Dr. Mayana Zatz and Dr. Patricia Pranke were instrumental in the drafting and process of adopting the legislation, providing scientific advice to the law makers in reference to the law quoted above.

However, after approval of the law, a federal attorney general raised the question of its constitutionalism. As a consequence of this, the question was taken to the Supreme Court for further analysis. On March 28, 2008, the Supreme Court decreed that the law was constitutional.

Funding

Brazilian funding for SC research began in 2002 as an initiative of the Science and Technology Ministry with the creation of the Millennium Institute of Tissue Bioengineering. Despite the fact that it was not exclusively for SC research, this grant supported projects that began working with cell therapy and SCs. At the time, there was no regulation about the use of hESCs and all the projects were dedicated to studying ASCs.

INPUT DATA>
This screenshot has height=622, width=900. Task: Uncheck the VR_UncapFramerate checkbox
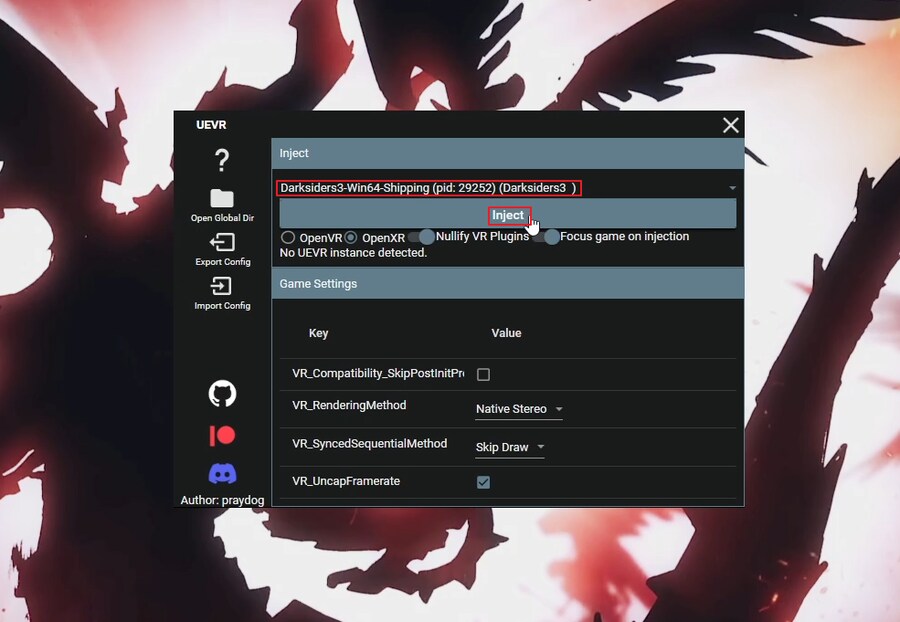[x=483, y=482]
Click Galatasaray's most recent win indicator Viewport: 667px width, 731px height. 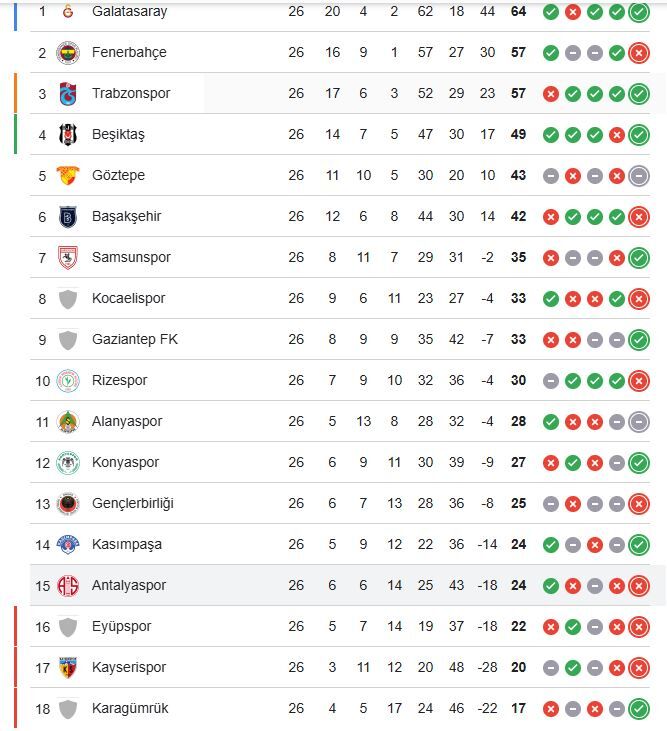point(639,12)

TASK GOAL>
Answer these questions from the passage on stem cell law and funding in Brazil:
1. Who raised the question of the law's constitutionalism after it was approved?
2. On what date did the Supreme Court decree that the law was constitutional?
3. What institute did the Science and Technology Ministry create in 2002?

ANSWER SECTION>
1. A federal attorney general.
2. March 28, 2008.
3. The Millennium Institute of Tissue Bioengineering.